» What to produce: All of the data that appears below is to be given again precisely as written.

» Stored items:
*** Block opens ***
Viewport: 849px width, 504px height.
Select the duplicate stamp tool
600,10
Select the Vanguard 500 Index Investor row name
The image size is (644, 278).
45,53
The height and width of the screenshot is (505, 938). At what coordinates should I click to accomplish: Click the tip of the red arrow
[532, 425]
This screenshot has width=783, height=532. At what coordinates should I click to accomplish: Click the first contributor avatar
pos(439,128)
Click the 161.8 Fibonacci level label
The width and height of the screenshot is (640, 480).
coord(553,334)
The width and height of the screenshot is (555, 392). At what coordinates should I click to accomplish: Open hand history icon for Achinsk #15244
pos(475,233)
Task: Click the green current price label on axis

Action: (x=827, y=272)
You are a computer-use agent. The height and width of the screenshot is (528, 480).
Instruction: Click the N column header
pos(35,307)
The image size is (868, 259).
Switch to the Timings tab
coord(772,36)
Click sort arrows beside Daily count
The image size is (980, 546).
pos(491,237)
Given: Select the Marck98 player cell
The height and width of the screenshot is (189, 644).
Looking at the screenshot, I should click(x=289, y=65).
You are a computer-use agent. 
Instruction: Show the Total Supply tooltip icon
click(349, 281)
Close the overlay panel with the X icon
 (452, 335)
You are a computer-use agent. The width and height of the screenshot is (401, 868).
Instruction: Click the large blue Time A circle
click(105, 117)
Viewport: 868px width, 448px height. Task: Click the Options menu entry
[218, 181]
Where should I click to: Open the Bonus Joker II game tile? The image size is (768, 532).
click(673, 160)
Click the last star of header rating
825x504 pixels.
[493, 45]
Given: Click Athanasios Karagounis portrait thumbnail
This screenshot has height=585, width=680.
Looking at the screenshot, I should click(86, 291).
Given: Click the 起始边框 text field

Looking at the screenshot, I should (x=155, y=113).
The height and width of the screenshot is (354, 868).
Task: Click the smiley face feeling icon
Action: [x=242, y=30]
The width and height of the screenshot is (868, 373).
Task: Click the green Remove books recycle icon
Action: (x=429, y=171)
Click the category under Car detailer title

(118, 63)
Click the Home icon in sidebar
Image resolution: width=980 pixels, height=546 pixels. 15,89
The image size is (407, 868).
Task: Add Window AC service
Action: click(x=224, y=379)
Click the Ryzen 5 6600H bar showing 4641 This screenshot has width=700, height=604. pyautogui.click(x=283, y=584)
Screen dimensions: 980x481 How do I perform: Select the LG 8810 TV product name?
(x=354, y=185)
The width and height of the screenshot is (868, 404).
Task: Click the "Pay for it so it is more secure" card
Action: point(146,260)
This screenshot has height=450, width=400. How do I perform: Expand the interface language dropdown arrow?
*** Block closes ***
» Task output:
Viewport: 849px width, 504px height.
Select the duplicate stamp tool
600,10
Select the Vanguard 500 Index Investor row name
The image size is (644, 278).
45,53
The height and width of the screenshot is (505, 938). At what coordinates should I click to accomplish: Click the tip of the red arrow
[532, 425]
This screenshot has width=783, height=532. At what coordinates should I click to accomplish: Click the first contributor avatar
pos(439,128)
Click the 161.8 Fibonacci level label
The width and height of the screenshot is (640, 480).
coord(553,334)
The width and height of the screenshot is (555, 392). At what coordinates should I click to accomplish: Open hand history icon for Achinsk #15244
pos(475,233)
Task: Click the green current price label on axis

Action: (x=827, y=272)
You are a computer-use agent. The height and width of the screenshot is (528, 480).
Instruction: Click the N column header
pos(35,307)
The image size is (868, 259).
Switch to the Timings tab
coord(772,36)
Click sort arrows beside Daily count
The image size is (980, 546).
pos(491,237)
Given: Select the Marck98 player cell
The height and width of the screenshot is (189, 644).
Looking at the screenshot, I should click(x=289, y=65).
You are a computer-use agent. 
Instruction: Show the Total Supply tooltip icon
click(349, 281)
Close the overlay panel with the X icon
 (452, 335)
You are a computer-use agent. The width and height of the screenshot is (401, 868).
Instruction: Click the large blue Time A circle
click(105, 117)
Viewport: 868px width, 448px height. Task: Click the Options menu entry
[218, 181]
Where should I click to: Open the Bonus Joker II game tile? The image size is (768, 532).
click(673, 160)
Click the last star of header rating
825x504 pixels.
[493, 45]
Given: Click Athanasios Karagounis portrait thumbnail
This screenshot has height=585, width=680.
Looking at the screenshot, I should click(86, 291).
Given: Click the 起始边框 text field

Looking at the screenshot, I should (x=155, y=113).
The height and width of the screenshot is (354, 868).
Task: Click the smiley face feeling icon
Action: [x=242, y=30]
The width and height of the screenshot is (868, 373).
Task: Click the green Remove books recycle icon
Action: (x=429, y=171)
Click the category under Car detailer title

(118, 63)
Click the Home icon in sidebar
Image resolution: width=980 pixels, height=546 pixels. 15,89
The image size is (407, 868).
Task: Add Window AC service
Action: click(x=224, y=379)
Click the Ryzen 5 6600H bar showing 4641 This screenshot has width=700, height=604. pyautogui.click(x=283, y=584)
Screen dimensions: 980x481 How do I perform: Select the LG 8810 TV product name?
(x=354, y=185)
The width and height of the screenshot is (868, 404).
Task: Click the "Pay for it so it is more secure" card
Action: point(146,260)
This screenshot has height=450, width=400. How do I perform: Expand the interface language dropdown arrow?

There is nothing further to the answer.